━━━ Task data

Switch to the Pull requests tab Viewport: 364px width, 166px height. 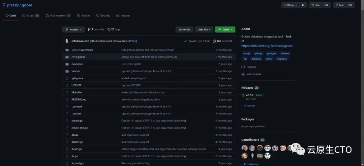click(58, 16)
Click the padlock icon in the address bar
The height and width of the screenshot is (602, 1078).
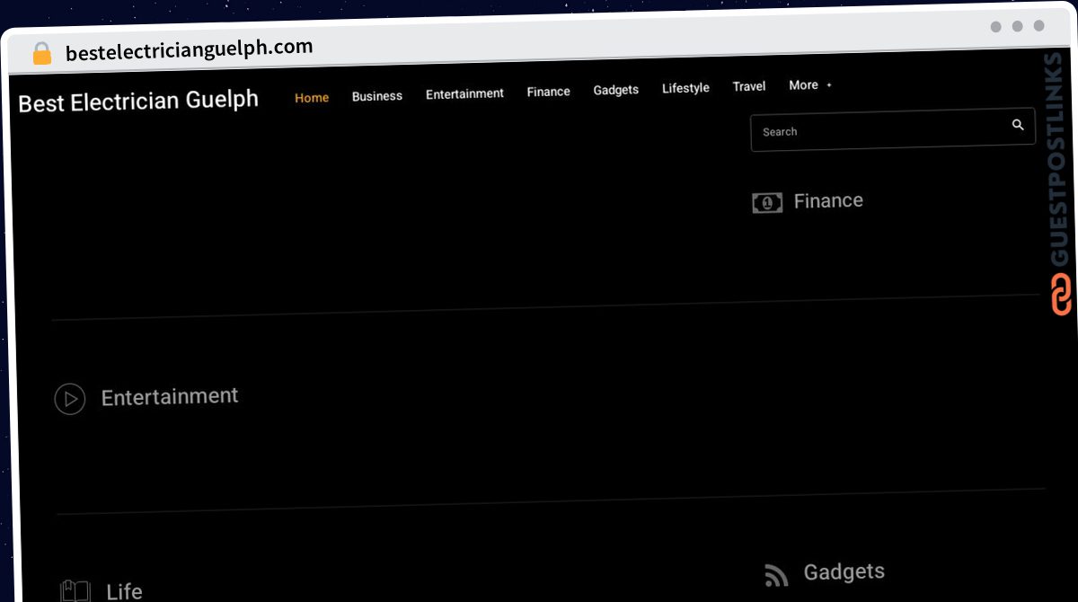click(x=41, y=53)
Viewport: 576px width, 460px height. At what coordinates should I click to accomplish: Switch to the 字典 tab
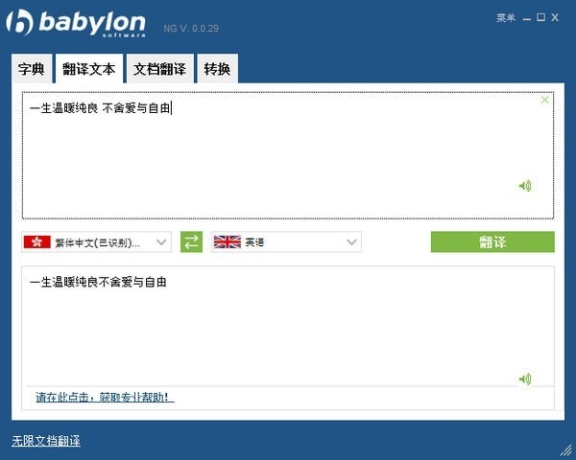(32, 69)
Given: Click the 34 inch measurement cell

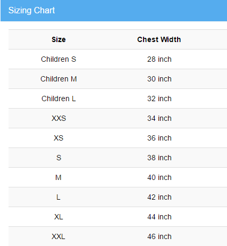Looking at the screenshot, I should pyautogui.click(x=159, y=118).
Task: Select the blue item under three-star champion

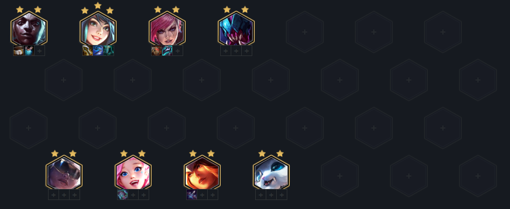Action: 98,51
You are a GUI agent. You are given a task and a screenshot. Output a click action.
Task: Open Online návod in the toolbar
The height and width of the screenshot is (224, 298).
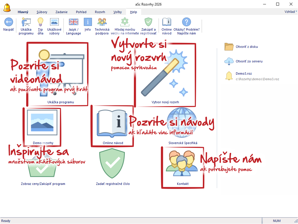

━━━━━━

Task to complete: Extract only the lines from the line containing "You are a GUI" through the final line of the records; keep both ends and drop every picture.

Response area:
You are a GUI agent. You are given a task and a screenshot. Output a click action.
Task: Open Online návod in the toolbar
The height and width of the screenshot is (224, 298).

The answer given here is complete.